Senior Vice President, Regulatory Affairs
Dr. Sakai has held various regulatory positions for over twenty years at several Bay Area biotechnology companies including Avigen, Onyx Pharmaceuticals, and Peninsula Pharmaceuticals. She has extensive experience ranging from numerous IND submissions through NDA and BLA preparation and approval. She joined Transcept Pharmaceuticals in 2005, building the Regulatory department and ultimately rising to Vice President of Regulatory and Quality, leading the company to an NDA approval in 2011. From 2013 to 2015, Dr. Sakai served as Vice President of Regulatory Affairs at Adamas Pharmaceuticals. She has consulted for several Bay Area biotech and pharmaceutical companies across multiple therapeutic areas including Neurology, Gastroenterology, Oncology, and Rare Diseases.

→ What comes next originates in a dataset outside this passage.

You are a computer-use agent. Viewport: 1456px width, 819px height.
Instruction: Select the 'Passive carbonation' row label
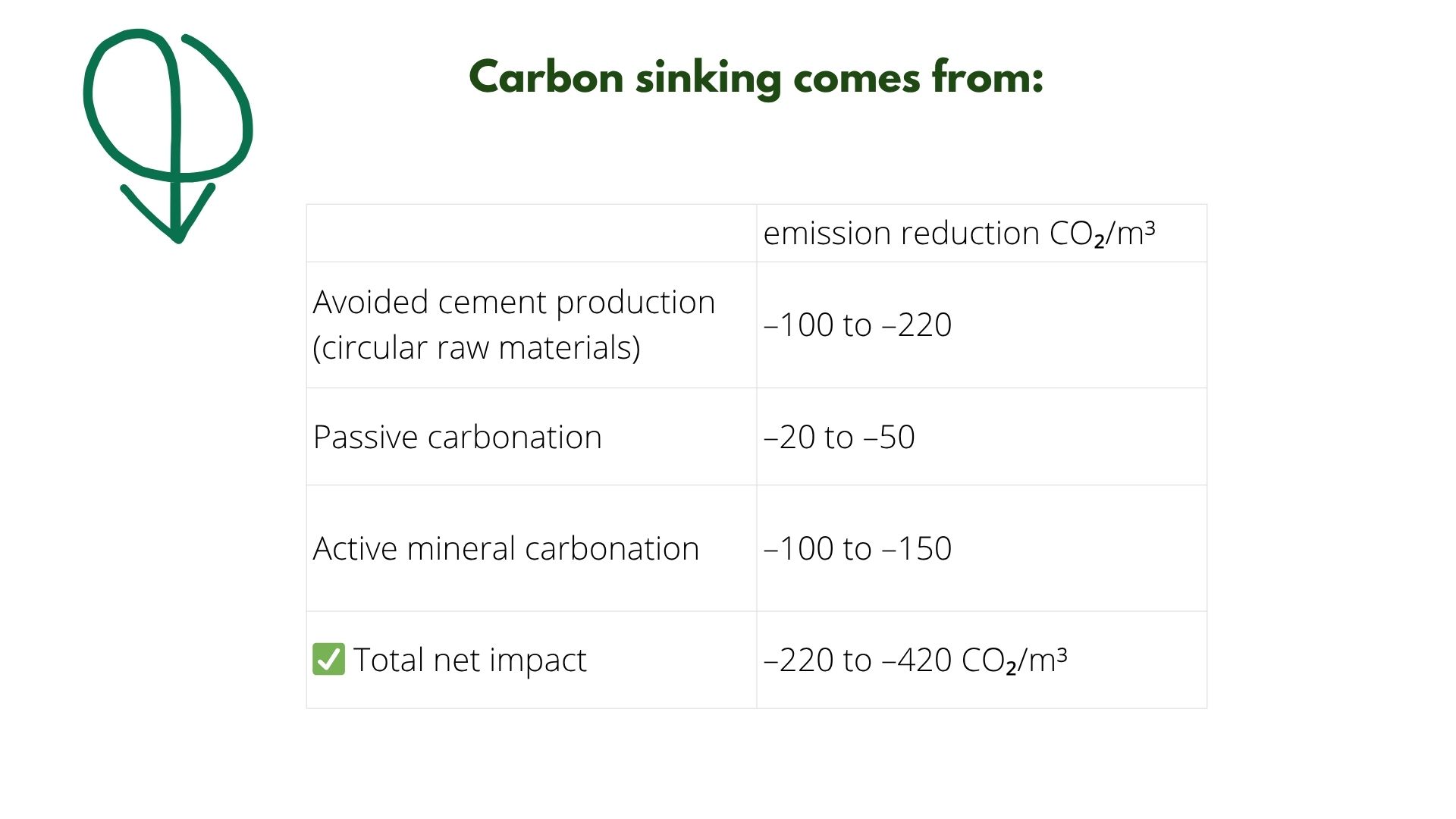pos(457,438)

Client companies have included Aduro, SillaJen, and BioMarin. Dr. Sakai’s early career included Cell Biology research at the NIH as a Senior Staff Fellow and managing virus production facilities at early stage gene therapy companies. Dr. Sakai received a BS in Microbiology from Cornell University and a Ph.D. in Cell Biology from the University of California at Berkeley.
Anne Moon, Ph.D.
Senior Vice President, Head of Project Team Leadership, Project Management and Portfolio Management
Dr. Moon joins Tempest with over 20 years of industry experience in oncology drug development and brings expertise in leading projects, development science functions and project management. Most recently she was VP, Project Management, at Aduro Biotech where she implemented procedures to support corporate growth and portfolio expansion. Dr. Moon also served as Project Team Leader for Aduro’s Ovarian and Gastric cancer programs. Prior to Aduro, Dr. Moon was a founding member of Jennerex Biotherapeutics (acquired by SillaJen in 2014) where she served as VP, Product Development, with responsibilities that included preclinical development, clinical bioanalytics, and next-generation oncolytic virus research, in addition to leading project management and managing intellectual property filings. Prior to Jennerex, Dr. Moon established the cell-based screening program and managed intellectual property filings at Cytokinetics. Dr. Moon completed post-doctoral training at Onyx Pharmaceuticals within the small molecule therapeutics program targeting small GTPases. She received her Ph.D. in Molecular & Cell Biology from the University of California, Berkeley and an AB in Biology from Harvard University.